Having considered in the last chapter the idea of a promise as an obligation,­ as well as competing theories for the moral force of promissory obligations, in this chapter an historical analysis will be offered of the role which promise has played in the legal enforcement of voluntary obligations. As this analysis will disclose, after showing early signs of performing a likely major role in obligational theory and practice, promise dwindled in importance from the seventeenth century.
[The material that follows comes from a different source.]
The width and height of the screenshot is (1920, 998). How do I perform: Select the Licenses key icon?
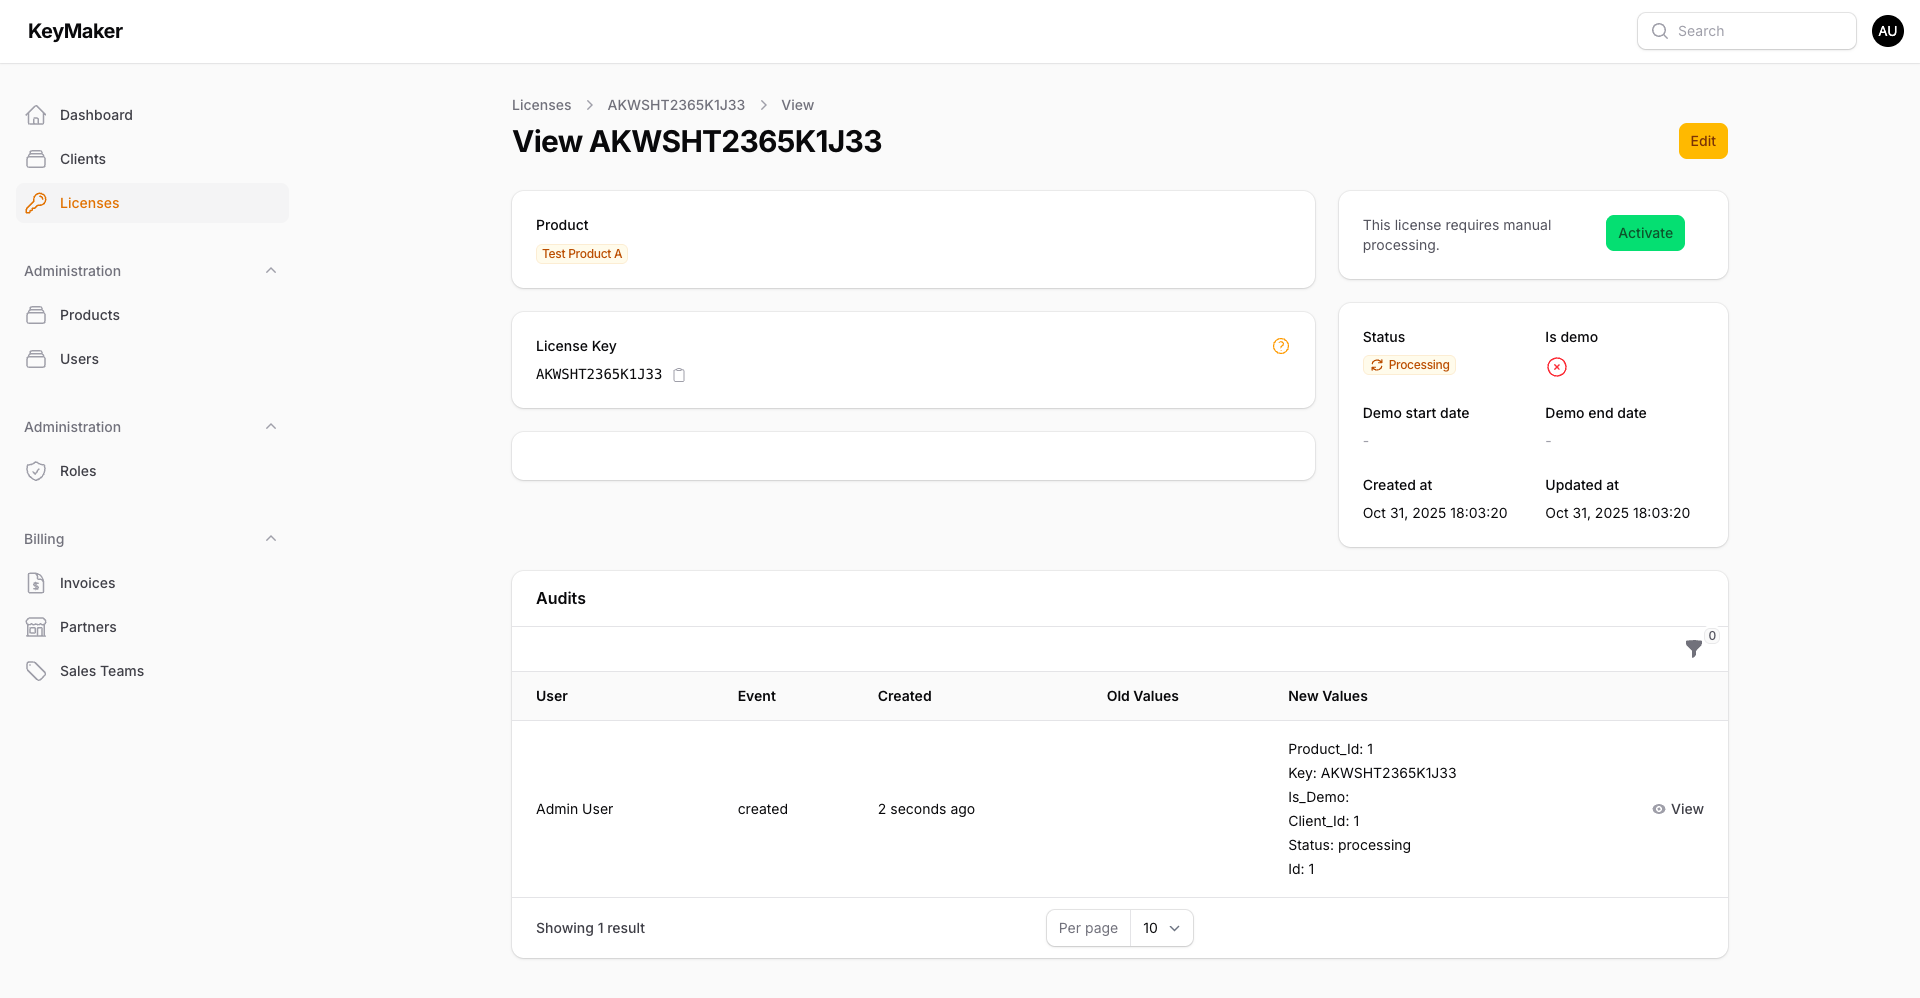click(x=36, y=202)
Such a development might have surprised earlier generations of jurists: promissory actions played a central role in both Roman law (in the stipulatio) and the Common law (in the action of assumpsit), and promise was a core idea in the scheme of voluntary obligations of the scholastics, late scholastics, and canonists. Rather, however, than continuing to occupy this central role, promise pollinated contract, enriching it with the idea of the universal enforceability of contracts (expressed in the maxim pacta sunt servanda), and provided an analytical tool for explaining the nature of contract formation as an exchange of conditional promises. Having performed these roles, promise was eclipsed by the flowering of the very obligation of contract which it had enriched. What was left of promise at the end of this process was a continued independent existence in only one major Western legal system,1 and an explanatory2 and supplementary­ 3 function in the others. It will be suggested in this chapter that the eclipsing of promise was a great loss to Western legal systems: many transactions are best analysed in promissory terms, contract providing a second best and not wholly apt analysis.

1That being Scots Law.

2Explanatory in that it came to be used as one explanation for the nature of contract (as an exchange of conditional promises).

3Supplementary in the sense that the idea of promise was used in exceptional cases to explain circumstances which orthodox contract law found hard to explain, such as the offer of reward, the rights of a third party under contract, or the contract under seal (essentially a contract in promissory form).